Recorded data
▬▬▬▬▬▬▬▬▬▬

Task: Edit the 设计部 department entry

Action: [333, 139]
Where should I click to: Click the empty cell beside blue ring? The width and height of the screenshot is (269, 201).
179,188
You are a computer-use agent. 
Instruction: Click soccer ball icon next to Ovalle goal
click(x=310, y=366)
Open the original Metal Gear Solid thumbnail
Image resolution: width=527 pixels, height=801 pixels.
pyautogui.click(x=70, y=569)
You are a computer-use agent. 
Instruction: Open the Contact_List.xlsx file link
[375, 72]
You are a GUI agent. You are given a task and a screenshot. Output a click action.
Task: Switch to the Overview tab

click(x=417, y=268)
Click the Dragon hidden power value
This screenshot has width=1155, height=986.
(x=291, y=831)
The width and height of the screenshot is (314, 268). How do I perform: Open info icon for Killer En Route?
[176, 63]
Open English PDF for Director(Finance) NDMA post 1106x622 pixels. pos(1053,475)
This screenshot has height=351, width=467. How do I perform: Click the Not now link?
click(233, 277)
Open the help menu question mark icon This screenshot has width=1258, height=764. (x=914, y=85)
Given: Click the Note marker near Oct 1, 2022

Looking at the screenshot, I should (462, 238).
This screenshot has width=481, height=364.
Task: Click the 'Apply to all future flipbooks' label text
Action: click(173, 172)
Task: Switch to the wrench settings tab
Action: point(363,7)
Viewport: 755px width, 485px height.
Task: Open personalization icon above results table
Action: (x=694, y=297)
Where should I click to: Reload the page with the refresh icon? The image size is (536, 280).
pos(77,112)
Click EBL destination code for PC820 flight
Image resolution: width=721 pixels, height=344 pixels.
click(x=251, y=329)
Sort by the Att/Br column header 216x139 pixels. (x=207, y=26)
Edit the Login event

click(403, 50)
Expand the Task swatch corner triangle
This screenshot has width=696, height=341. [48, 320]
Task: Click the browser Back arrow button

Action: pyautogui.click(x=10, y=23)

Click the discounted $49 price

▬▬▬▬▬▬▬▬▬▬

#### WHAT YOU NEED TO DO
Please retype the records above starting with the line that contains "Expand the Task swatch corner triangle" and stopping after the last line, changing nothing.

#### EXPECTED OUTPUT
Expand the Task swatch corner triangle
This screenshot has width=696, height=341. [48, 320]
Task: Click the browser Back arrow button

Action: pyautogui.click(x=10, y=23)

Click the discounted $49 price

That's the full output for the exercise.